A stock exchange, share market or bourse is an organization
which provides "trading" facilities for stock brokers and
traders, to trade shares of the listed companies and other
financial instruments such as Term Finance Certificates and
Derivatives. Stock exchanges also provide facilities for the
issue (listing), redemption (delisting) of securities and other
capital events including the payment of income and dividends.
Karachi Stock Exchange (KSE) is a modern market where trading
takes place with electronic trading system called Karachi
Automated Trading System (KATS), which gives the Exchange
advantages of speed and minimum cost of transactions. Trades on
an exchange are by members only.
WHY DO COMPANIES GO PUBLIC?
The primary purpose for companies to be publicly listed at the
exchange is to cost-effectively raise capital. It reduces the
company's reliance on the traditional financiers such as
financial institutions and individuals. Listing allows business
expansion without increasing borrowings or draining the
company's cash reserves. History of listed companies indicate
that companies that convert to public ownership are more likely
to become successful than control companies that remain private.

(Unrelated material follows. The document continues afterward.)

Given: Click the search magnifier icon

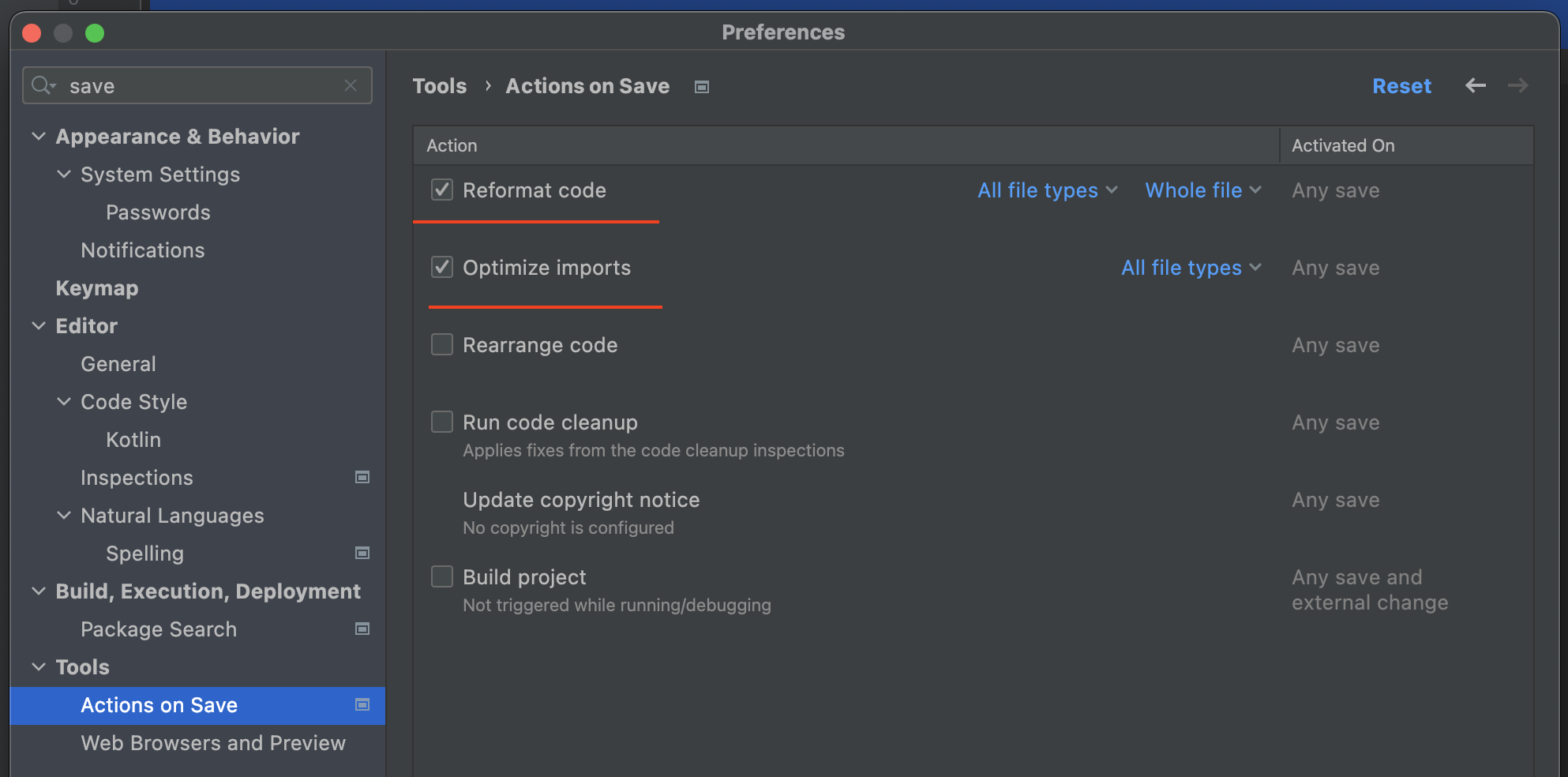Looking at the screenshot, I should point(43,85).
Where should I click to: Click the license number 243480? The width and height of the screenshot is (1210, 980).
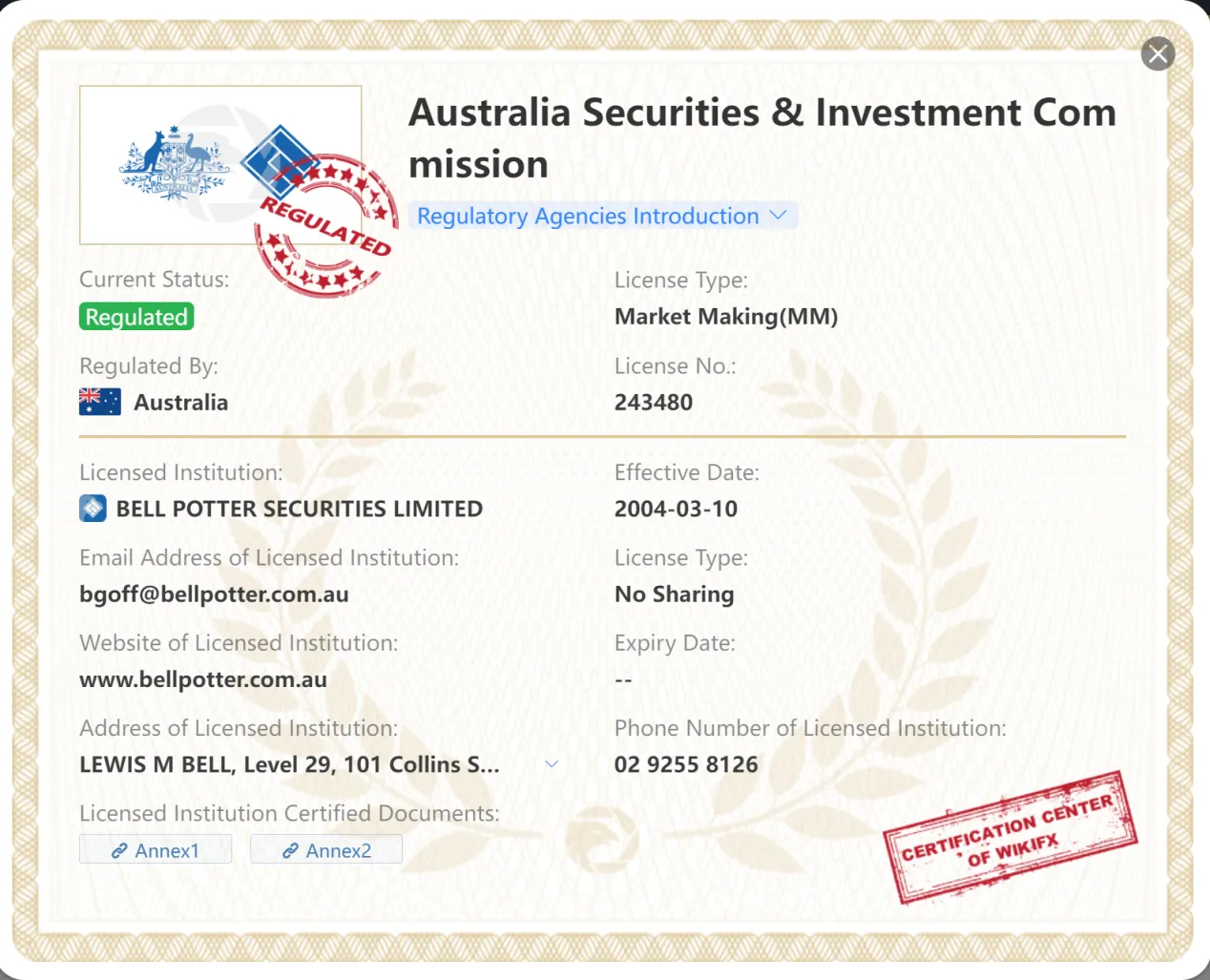tap(654, 402)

Companies that go public are also more likely to become
acquirers than control companies. IPO companies grow faster than
control companies after going public. However, both public and
private companies must disclose financial information to
regulators.
WHAT ARE SHARES?
Shares, as the name says, are shares in a limited company. Each
shareholder is a partial-owner of the company in which they have
bought shares and investors can buy and sell their shares on the
stock exchanges. Companies on incorporation issue shares, (also
called equities) and later perhaps when they are building up a
business. The original shareholders might still own them, or
they may have sold them to someone else through the stock
market. If the company makes a profit, the shareholders normally
have some of it passed to them in the form of dividends. The
amount paid in dividends varies year by year, depending on how
profitable the company has been and how much money the directors
and the company management want to keep in reserve for future
expansion.
There are different ways in which you can participate in the
stock market:
1. Directly: by buying and selling shares;
2. Indirectly: through a collective vehicle, in which shares are
grouped together, such as a mutual fund or Exchange Traded
Funds (ETFs).
THE INITIAL OFFERING OF STOCKS (IPO):
The initial offering of stocks and bonds to investors is by
definition done in the primary market (IPO) and subsequent
trading is done in the secondary market. Initial Public Offering
(IPO) is the initial sale by a company of shares of its stock to
the public in the financial market.
BOOK BULIDING PROCESS FOR NEW COMPANIES:
Book Building is the process of price discovery and pricing a
new share issue. The process by which an underwriter attempts to
determine, at what price to offer an IPO based on demand from
institutional investors for its efficient price discovery based
on actual supply and demand by informed investors.